#### Exercise goal
Would you set down the data below exactly as shown?

** Records provided follows **

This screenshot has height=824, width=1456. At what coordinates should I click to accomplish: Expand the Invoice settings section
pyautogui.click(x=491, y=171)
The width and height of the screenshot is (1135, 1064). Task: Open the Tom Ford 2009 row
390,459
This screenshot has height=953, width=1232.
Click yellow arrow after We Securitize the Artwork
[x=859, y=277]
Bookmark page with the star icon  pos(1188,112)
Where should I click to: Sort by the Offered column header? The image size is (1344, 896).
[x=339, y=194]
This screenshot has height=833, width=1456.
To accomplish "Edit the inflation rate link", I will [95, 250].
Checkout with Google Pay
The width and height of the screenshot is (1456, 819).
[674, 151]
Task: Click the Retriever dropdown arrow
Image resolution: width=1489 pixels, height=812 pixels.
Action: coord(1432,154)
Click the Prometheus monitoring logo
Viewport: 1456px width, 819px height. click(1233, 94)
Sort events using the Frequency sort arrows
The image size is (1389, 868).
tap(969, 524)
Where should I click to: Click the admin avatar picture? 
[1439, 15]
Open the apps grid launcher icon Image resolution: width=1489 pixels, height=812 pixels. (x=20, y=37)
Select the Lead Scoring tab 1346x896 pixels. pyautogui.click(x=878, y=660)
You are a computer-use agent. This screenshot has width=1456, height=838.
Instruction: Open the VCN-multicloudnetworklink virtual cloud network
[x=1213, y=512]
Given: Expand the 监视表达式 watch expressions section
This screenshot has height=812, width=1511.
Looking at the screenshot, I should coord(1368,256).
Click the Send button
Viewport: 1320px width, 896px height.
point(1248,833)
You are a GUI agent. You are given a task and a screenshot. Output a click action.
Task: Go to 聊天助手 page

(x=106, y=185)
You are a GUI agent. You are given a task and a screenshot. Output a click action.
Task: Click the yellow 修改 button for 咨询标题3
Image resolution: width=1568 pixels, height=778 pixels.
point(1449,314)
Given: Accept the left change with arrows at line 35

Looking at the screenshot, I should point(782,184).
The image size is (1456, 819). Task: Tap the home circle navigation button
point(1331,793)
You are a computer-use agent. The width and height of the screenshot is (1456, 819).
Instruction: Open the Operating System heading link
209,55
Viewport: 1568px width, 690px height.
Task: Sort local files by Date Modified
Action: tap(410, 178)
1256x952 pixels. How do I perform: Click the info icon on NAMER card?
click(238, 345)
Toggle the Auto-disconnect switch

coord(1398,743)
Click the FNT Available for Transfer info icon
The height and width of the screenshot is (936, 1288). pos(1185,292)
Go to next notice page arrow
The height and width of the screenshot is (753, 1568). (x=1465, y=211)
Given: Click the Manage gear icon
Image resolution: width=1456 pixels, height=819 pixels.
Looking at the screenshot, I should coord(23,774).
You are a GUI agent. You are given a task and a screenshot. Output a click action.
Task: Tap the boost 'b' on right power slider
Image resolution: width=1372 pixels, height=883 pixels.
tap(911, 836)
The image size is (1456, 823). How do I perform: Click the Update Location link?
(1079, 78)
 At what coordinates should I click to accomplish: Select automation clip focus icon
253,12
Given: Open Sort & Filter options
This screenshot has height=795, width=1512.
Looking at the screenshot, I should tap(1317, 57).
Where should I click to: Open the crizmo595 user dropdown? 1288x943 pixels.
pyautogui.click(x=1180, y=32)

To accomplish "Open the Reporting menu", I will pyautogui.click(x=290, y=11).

** End of Records provided **

#### Answer area
This screenshot has height=824, width=1456. At what coordinates should I click to accomplish: Expand the Invoice settings section
pyautogui.click(x=491, y=171)
The width and height of the screenshot is (1135, 1064). Task: Open the Tom Ford 2009 row
390,459
This screenshot has height=953, width=1232.
Click yellow arrow after We Securitize the Artwork
[x=859, y=277]
Bookmark page with the star icon  pos(1188,112)
Where should I click to: Sort by the Offered column header? The image size is (1344, 896).
[x=339, y=194]
This screenshot has height=833, width=1456.
To accomplish "Edit the inflation rate link", I will [95, 250].
Checkout with Google Pay
The width and height of the screenshot is (1456, 819).
[674, 151]
Task: Click the Retriever dropdown arrow
Image resolution: width=1489 pixels, height=812 pixels.
Action: coord(1432,154)
Click the Prometheus monitoring logo
Viewport: 1456px width, 819px height. click(1233, 94)
Sort events using the Frequency sort arrows
The image size is (1389, 868).
tap(969, 524)
Where should I click to: Click the admin avatar picture? 
[1439, 15]
Open the apps grid launcher icon Image resolution: width=1489 pixels, height=812 pixels. (x=20, y=37)
Select the Lead Scoring tab 1346x896 pixels. pyautogui.click(x=878, y=660)
You are a computer-use agent. This screenshot has width=1456, height=838.
Instruction: Open the VCN-multicloudnetworklink virtual cloud network
[x=1213, y=512]
Given: Expand the 监视表达式 watch expressions section
This screenshot has height=812, width=1511.
Looking at the screenshot, I should coord(1368,256).
Click the Send button
Viewport: 1320px width, 896px height.
point(1248,833)
You are a GUI agent. You are given a task and a screenshot. Output a click action.
Task: Go to 聊天助手 page

(x=106, y=185)
You are a GUI agent. You are given a task and a screenshot. Output a click action.
Task: Click the yellow 修改 button for 咨询标题3
Image resolution: width=1568 pixels, height=778 pixels.
point(1449,314)
Given: Accept the left change with arrows at line 35

Looking at the screenshot, I should point(782,184).
The image size is (1456, 819). Task: Tap the home circle navigation button
point(1331,793)
You are a computer-use agent. The width and height of the screenshot is (1456, 819).
Instruction: Open the Operating System heading link
209,55
Viewport: 1568px width, 690px height.
Task: Sort local files by Date Modified
Action: tap(410, 178)
1256x952 pixels. How do I perform: Click the info icon on NAMER card?
click(238, 345)
Toggle the Auto-disconnect switch

coord(1398,743)
Click the FNT Available for Transfer info icon
The height and width of the screenshot is (936, 1288). pos(1185,292)
Go to next notice page arrow
The height and width of the screenshot is (753, 1568). (x=1465, y=211)
Given: Click the Manage gear icon
Image resolution: width=1456 pixels, height=819 pixels.
Looking at the screenshot, I should coord(23,774).
You are a GUI agent. You are given a task and a screenshot. Output a click action.
Task: Tap the boost 'b' on right power slider
Image resolution: width=1372 pixels, height=883 pixels.
tap(911, 836)
The image size is (1456, 823). How do I perform: Click the Update Location link?
(1079, 78)
 At what coordinates should I click to accomplish: Select automation clip focus icon
253,12
Given: Open Sort & Filter options
This screenshot has height=795, width=1512.
Looking at the screenshot, I should tap(1317, 57).
Where should I click to: Open the crizmo595 user dropdown? 1288x943 pixels.
pyautogui.click(x=1180, y=32)

To accomplish "Open the Reporting menu", I will pyautogui.click(x=290, y=11).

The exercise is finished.